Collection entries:
★ ★ ★ ★ ★

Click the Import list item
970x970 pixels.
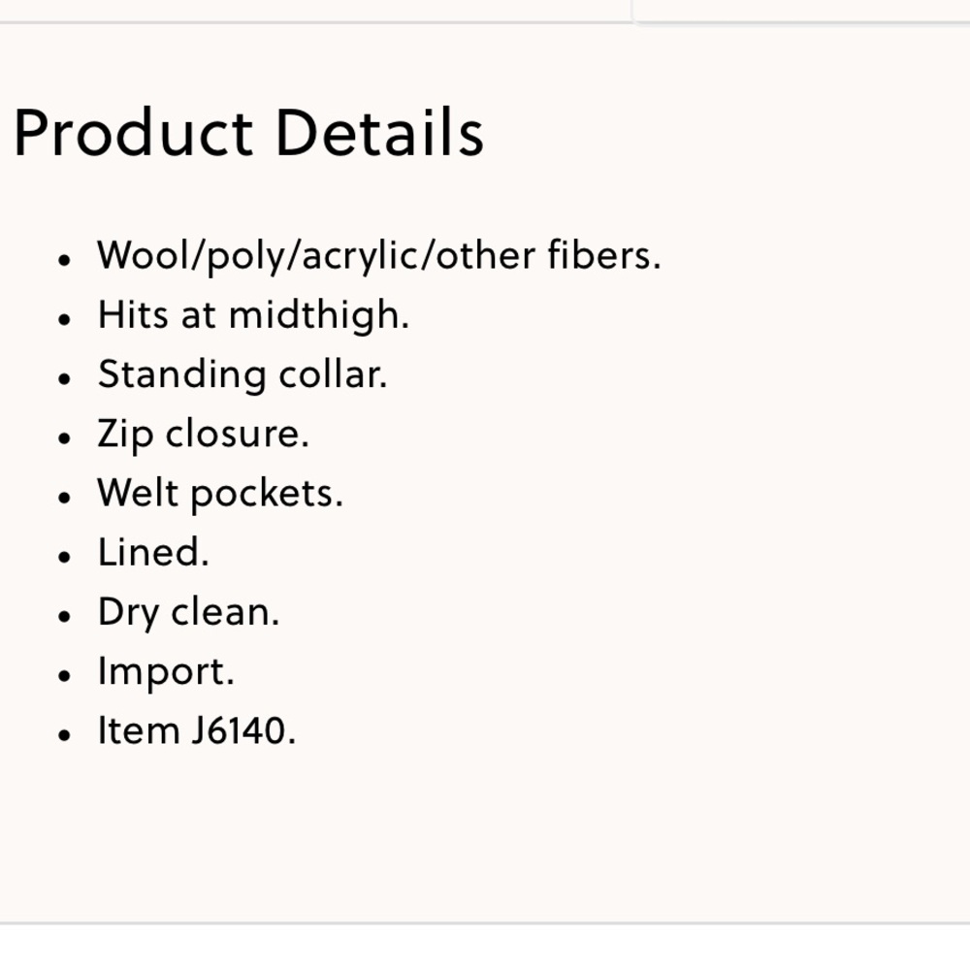167,672
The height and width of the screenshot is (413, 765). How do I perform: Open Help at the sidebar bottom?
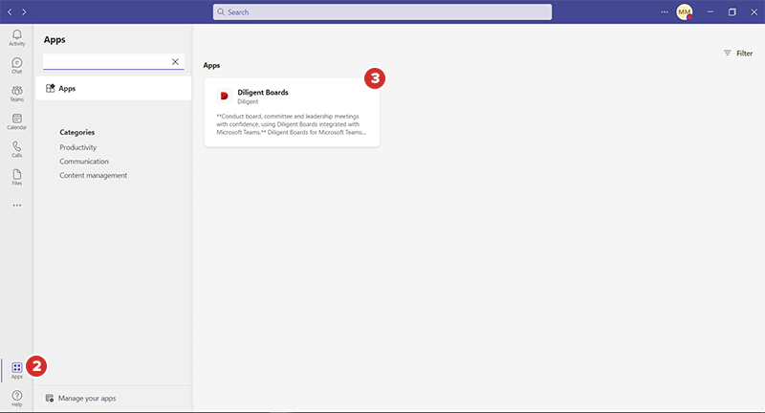(16, 397)
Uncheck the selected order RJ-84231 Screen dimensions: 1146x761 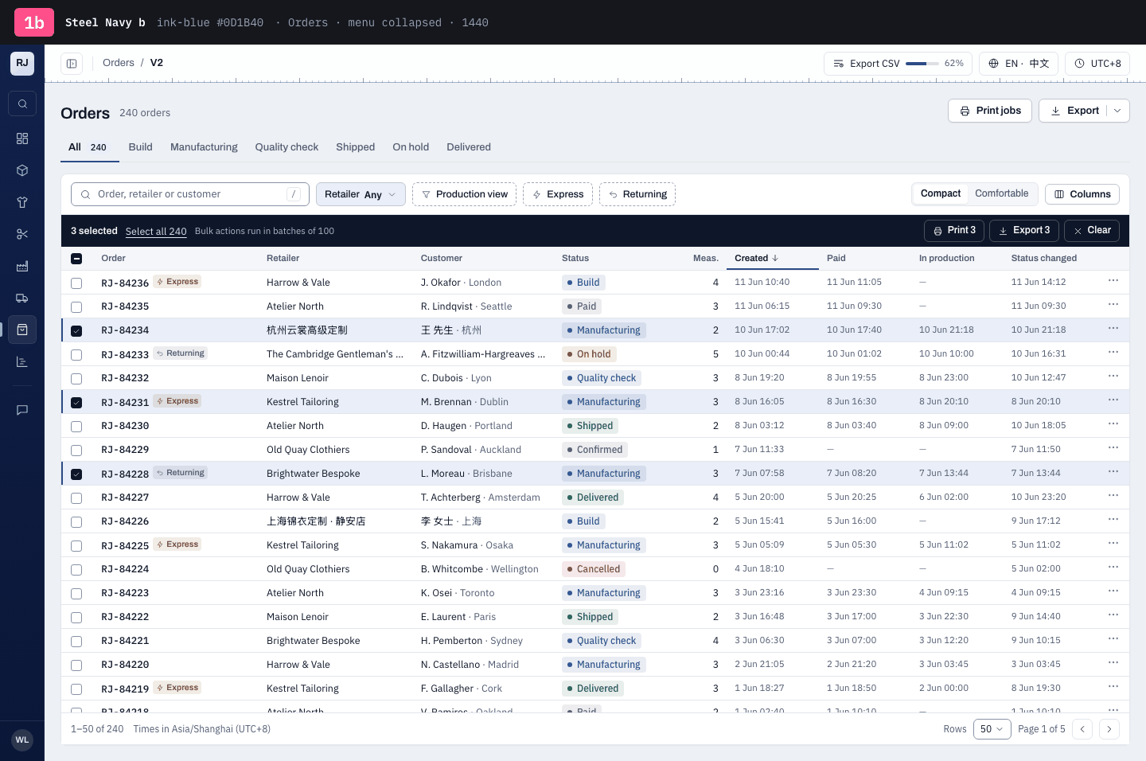pos(76,403)
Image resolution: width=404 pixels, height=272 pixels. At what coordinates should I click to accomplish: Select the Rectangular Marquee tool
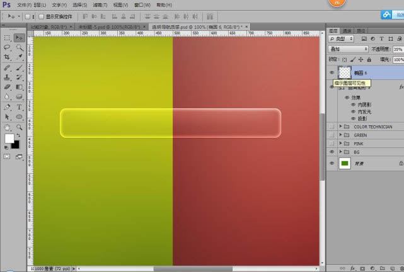click(7, 38)
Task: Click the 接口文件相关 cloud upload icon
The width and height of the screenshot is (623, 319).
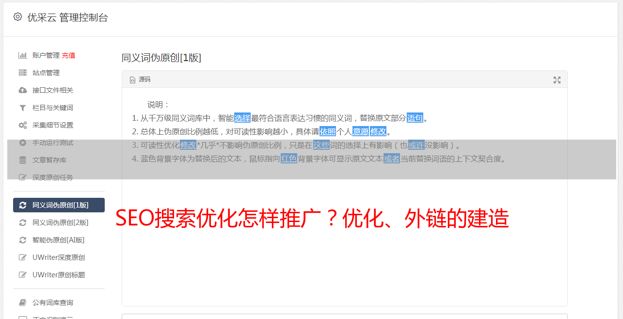Action: [22, 90]
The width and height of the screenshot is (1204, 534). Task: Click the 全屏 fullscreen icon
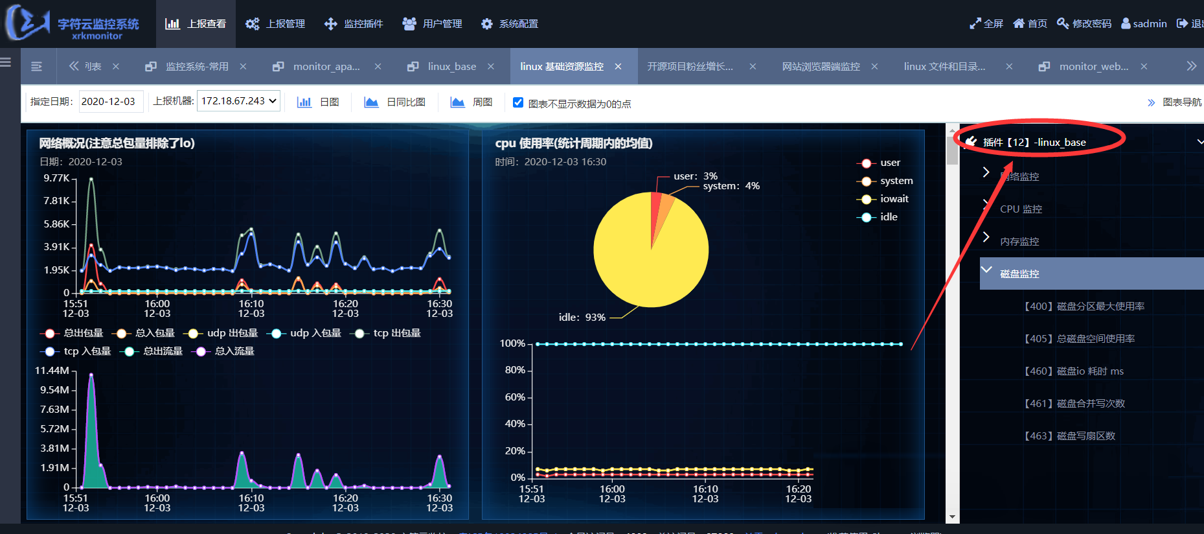[x=975, y=24]
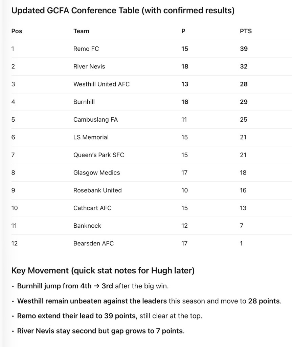This screenshot has height=347, width=292.
Task: Select LS Memorial in the table
Action: (x=91, y=137)
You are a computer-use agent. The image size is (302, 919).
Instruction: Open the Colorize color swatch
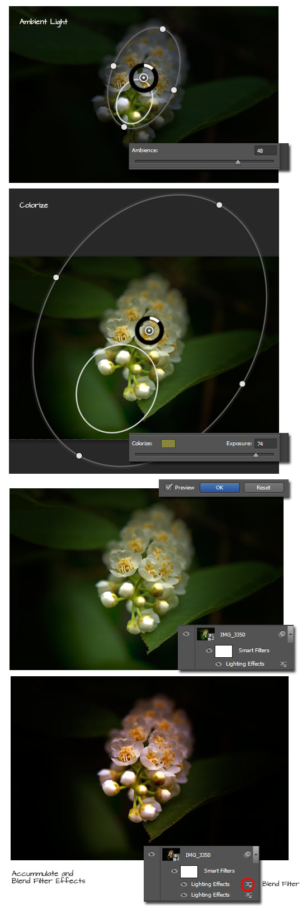click(x=168, y=444)
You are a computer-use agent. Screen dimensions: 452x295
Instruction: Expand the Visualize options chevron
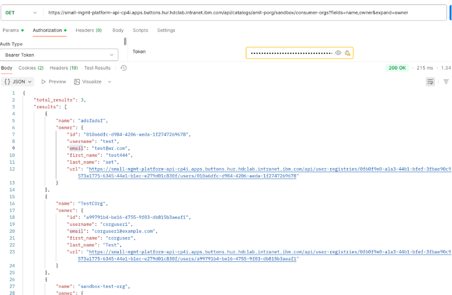[x=110, y=82]
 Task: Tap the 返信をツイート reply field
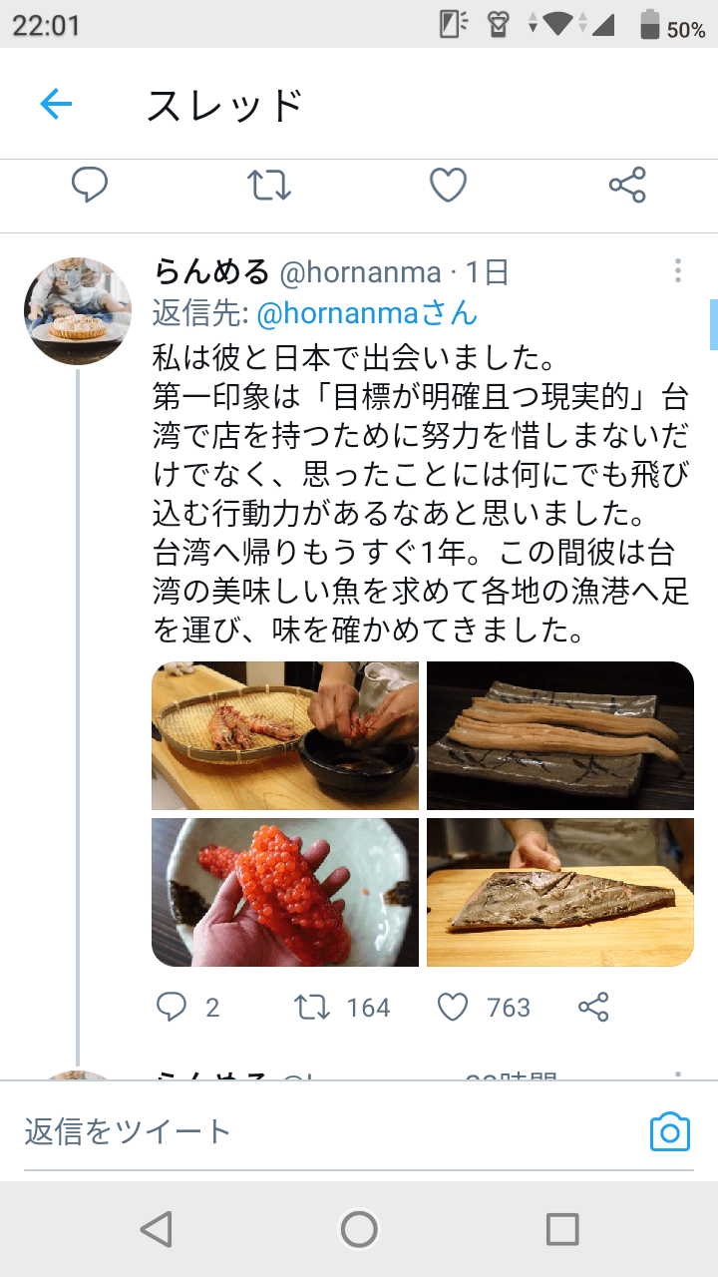tap(329, 1130)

★ ★ ★ ★ ★

▶ What to produce: If the string "computer" is in a line of the entries, pick that line out.

▶ Answer to the problem:
You are a computer-use agent. The image size is (302, 919).
You are a computer-use agent. Screen dimensions: 452x295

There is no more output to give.